Даня сомневался, но кивнул.

– Препохвально. Вывод из всего этого каков? Вывод таков, что работать на них не надо, а надо найти такую нишу, которая позволяла бы жить среди них тихо, максимум времени отдавая себе самому. Россия щеляста, слава богу, построена не на совесть, и только это позволяет в ней жить: будь она при своих-то нравах по-германски аккуратна, давно бы вымерла. Отыщите щелку и живите, а на них не работайте, то есть работайте так, чтобы не тратить души. В тишине у вас будет шанс сделать то, к чему вы призваны. В тишине. А с ни- ми путь один – будете благодарны, что не убили, а потом-таки убьют, и будут, пожалуй, правы.

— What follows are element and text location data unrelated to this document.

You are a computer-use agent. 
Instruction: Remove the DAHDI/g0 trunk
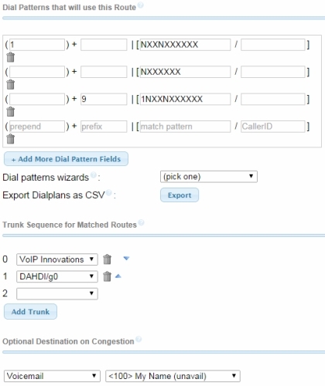[x=107, y=276]
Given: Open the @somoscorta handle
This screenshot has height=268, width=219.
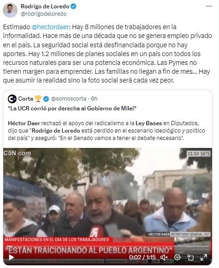Looking at the screenshot, I should coord(69,99).
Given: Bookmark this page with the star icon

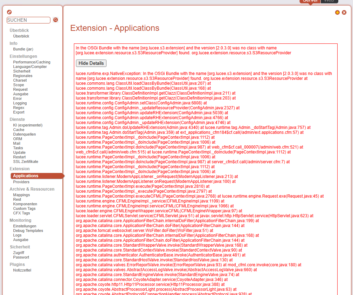Looking at the screenshot, I should click(x=337, y=12).

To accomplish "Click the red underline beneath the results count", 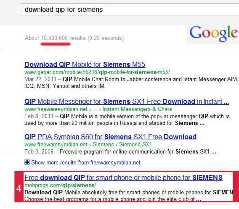I will [56, 44].
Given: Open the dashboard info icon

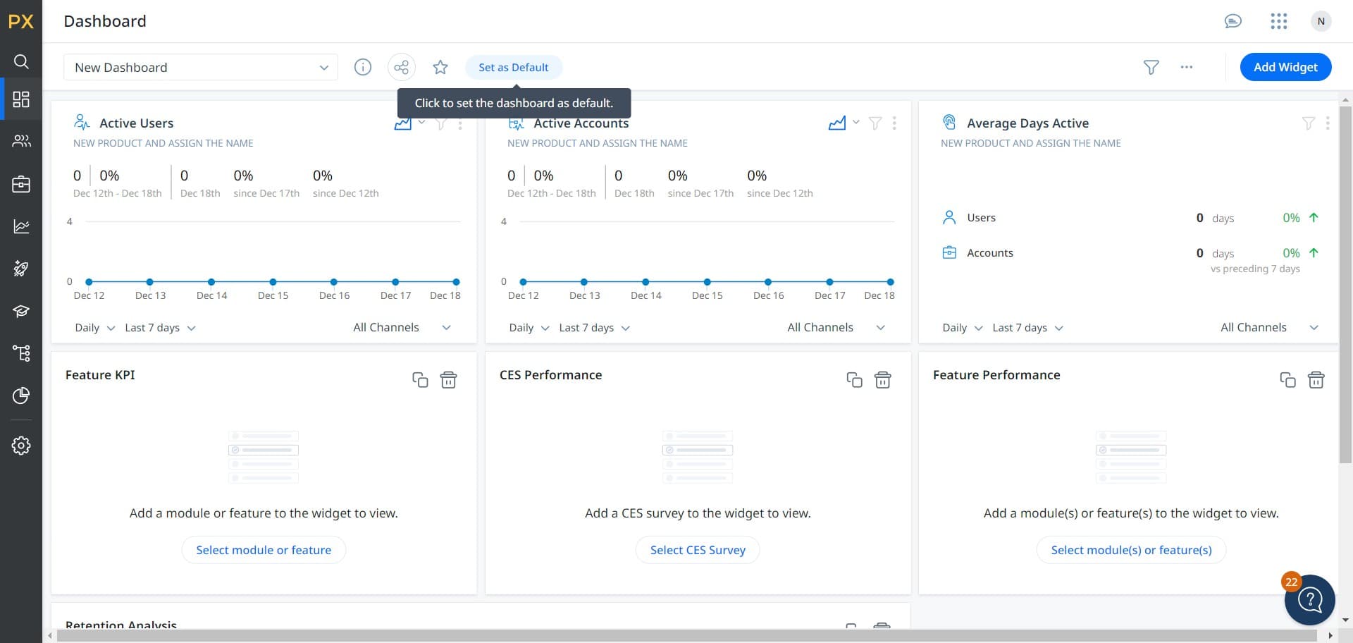Looking at the screenshot, I should (362, 67).
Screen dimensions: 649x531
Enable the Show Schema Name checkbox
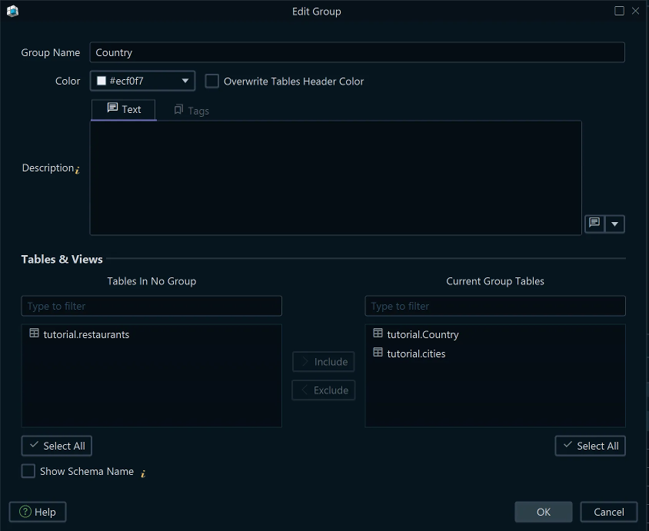28,471
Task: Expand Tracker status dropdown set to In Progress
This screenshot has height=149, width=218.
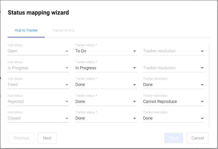Action: pos(106,68)
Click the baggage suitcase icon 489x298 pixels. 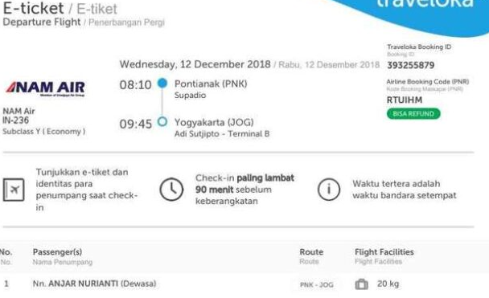click(361, 284)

Нечего было виноватиться. Мы ни в чем перед ними не виноваты, поверьте мне.

Снова пошли молча.

– Мне ничего не стоит вас зачислить, и оценку я выставлю вам самую препохвальную, – заговорил Солодов. – Завтра же впишу ее в лист и в вашу ведомость, и отправитесь вы на факультет, и происхождение вам не помешает. Но если вы верите хоть единому моему слову, связываться вам с этой работой нельзя, потому что делать ее кое-как не имеет смысла, да и не сумеете, а делать по-человечески в нынешнее время стыдно. Все равно что писать роман варвару на подтирку. А потому не встраивайтесь, мой вам совет, и найдите должность смирную, малозаметную, лучше конторскую, и профессию получите какую угодно, но не филологическую. Лучше бы научиться вам какому-нибудь учету и контролю, про который столько сейчас шуму, или техническое что-нибудь, ремонтирующее…

– Этого я совсем не умею, – признался Даня.

– Значит, чиновником, учетчиком, составителем бумаг, – согласился Солодов. – Только, упаси боже, никакой работы, приближающейся к сути. Ни юристом, решающим судьбы, ни словесником, ни сочинителем. Это будет больше всего похоже на каменный телефон. Стоял телефон, работал. Пришел дурак, телефон разбил, сам вытесал новый, каменный. Все как есть, тесать умеет, – только не звонит.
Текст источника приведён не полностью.